(Records drawn from a dataset)
--- --- ---
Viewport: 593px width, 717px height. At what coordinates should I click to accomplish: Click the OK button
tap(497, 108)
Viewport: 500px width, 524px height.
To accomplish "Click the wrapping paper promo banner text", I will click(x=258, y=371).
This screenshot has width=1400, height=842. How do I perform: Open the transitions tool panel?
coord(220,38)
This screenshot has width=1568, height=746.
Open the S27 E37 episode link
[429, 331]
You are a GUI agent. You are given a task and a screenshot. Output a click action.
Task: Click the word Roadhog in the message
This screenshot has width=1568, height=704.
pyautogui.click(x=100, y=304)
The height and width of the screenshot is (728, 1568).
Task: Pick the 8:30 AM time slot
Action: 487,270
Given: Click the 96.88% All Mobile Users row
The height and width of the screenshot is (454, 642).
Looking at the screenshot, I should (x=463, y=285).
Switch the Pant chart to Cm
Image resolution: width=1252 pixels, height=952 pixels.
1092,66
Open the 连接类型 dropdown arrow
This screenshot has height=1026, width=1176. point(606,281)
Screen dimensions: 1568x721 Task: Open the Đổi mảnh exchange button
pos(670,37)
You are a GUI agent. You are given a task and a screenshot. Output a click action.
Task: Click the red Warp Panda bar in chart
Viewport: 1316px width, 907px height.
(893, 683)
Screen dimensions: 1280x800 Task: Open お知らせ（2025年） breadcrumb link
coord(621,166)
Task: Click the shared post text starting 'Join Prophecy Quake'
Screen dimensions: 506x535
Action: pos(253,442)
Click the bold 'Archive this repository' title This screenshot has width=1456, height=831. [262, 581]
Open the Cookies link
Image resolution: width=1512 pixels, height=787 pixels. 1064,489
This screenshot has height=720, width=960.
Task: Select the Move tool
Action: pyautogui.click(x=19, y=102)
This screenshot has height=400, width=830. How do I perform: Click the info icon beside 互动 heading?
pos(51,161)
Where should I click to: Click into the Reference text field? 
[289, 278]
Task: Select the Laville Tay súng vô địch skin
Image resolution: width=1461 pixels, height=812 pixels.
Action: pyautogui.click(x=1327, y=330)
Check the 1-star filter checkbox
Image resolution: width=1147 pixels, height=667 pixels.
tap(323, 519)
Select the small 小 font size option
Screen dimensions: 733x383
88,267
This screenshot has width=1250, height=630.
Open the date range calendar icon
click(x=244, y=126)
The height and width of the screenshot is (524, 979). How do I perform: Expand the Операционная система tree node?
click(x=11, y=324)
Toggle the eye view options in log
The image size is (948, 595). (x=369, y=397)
--- --- ---
■ The problem: Give back precisely the lines above that start at the line containing "Task: Select the Laville" and end at the line containing "Select the small 小 font size option", inclusive. No other lines belong in the output.

■ Answer section:
Task: Select the Laville Tay súng vô địch skin
Image resolution: width=1461 pixels, height=812 pixels.
Action: pyautogui.click(x=1327, y=330)
Check the 1-star filter checkbox
Image resolution: width=1147 pixels, height=667 pixels.
tap(323, 519)
Select the small 小 font size option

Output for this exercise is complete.